Selected excerpt:
Discussion:
Deadlock problem with ALPHA FS mode
(too old to reply)
jinsong
2012-08-10 03:54:13 UTC
Permalink
Hi All,
I am running PARSEC on gem5 in ALPHA FS mode. With the following commands, a deadlock problem occurred:
###gem5 command line options###
~/gem5/build/ALPHA_MOESI_hammer/gem5.opt configs/example/ruby_fs.py --cpu-type=timing -n 16 --clock='1GHz' --l1i_size=32kB --l1d_size=32kB --l2_size=16MB --num-l2caches=16 --num-dirs=16 --cacheline_size=64 --caches --ruby --topology=Mesh --garnet-network=fixed --mesh-rows=4 --kernel=vmlinux_2.6.27-gcc_4.3.4 --script=~/gem5/configs/boot/blackscholes-ckpts.rcS

###below is the running results:###
...

Task brief: From the gem5 deadlock post, list every command-line option whose name contains "size", along with the value each one is given.

Extracted material:
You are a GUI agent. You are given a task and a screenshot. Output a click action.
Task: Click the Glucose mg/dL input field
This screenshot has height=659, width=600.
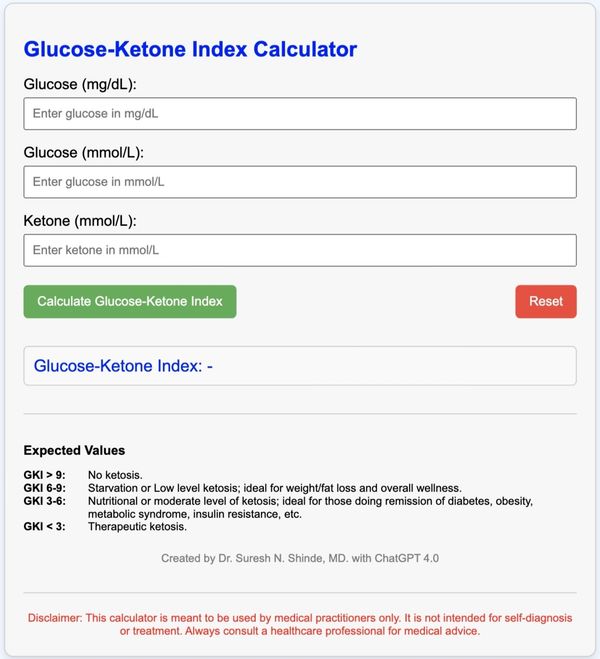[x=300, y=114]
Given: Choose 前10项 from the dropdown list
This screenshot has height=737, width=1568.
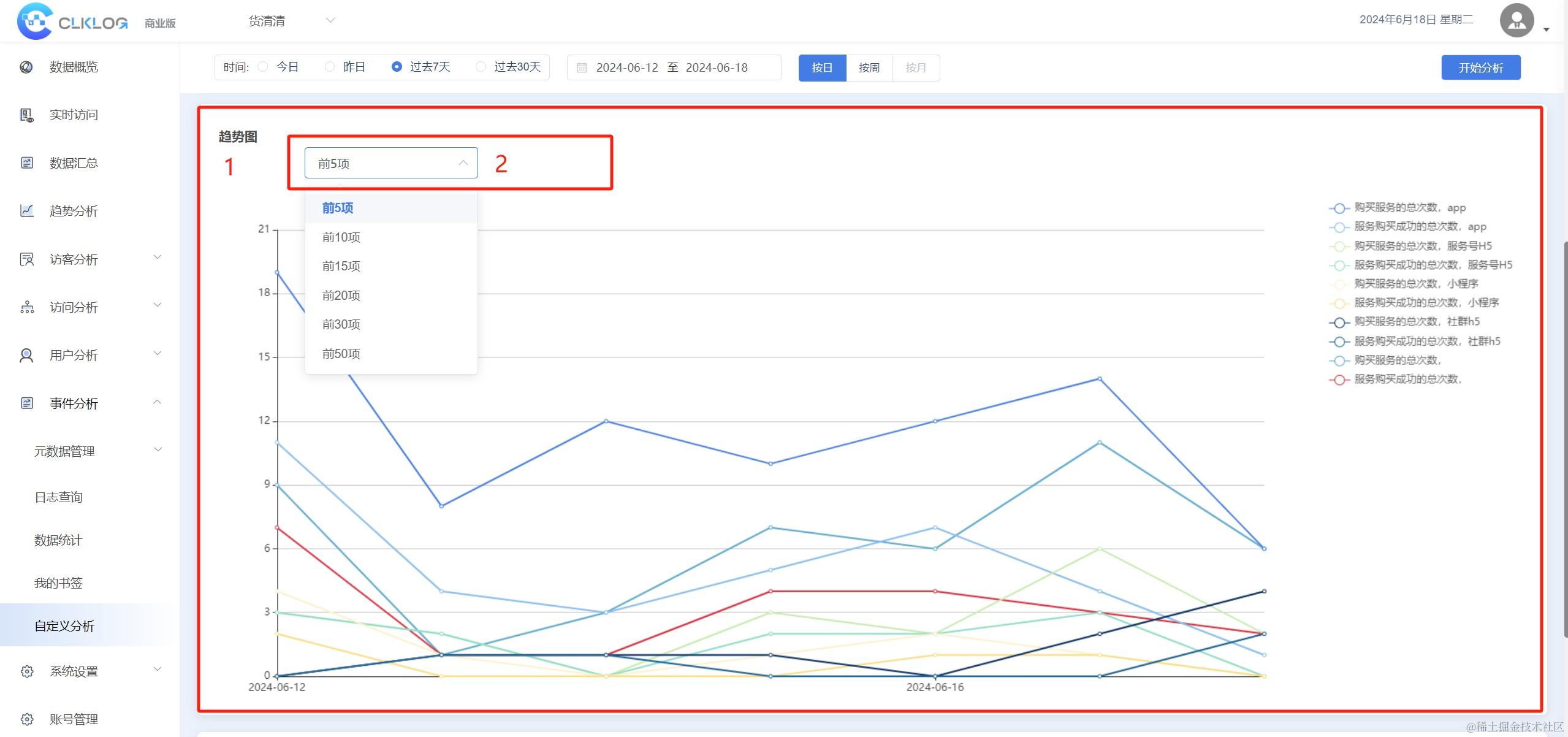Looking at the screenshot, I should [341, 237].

Answer to the task:
--l1i_size=32kB
--l1d_size=32kB
--l2_size=16MB
--cacheline_size=64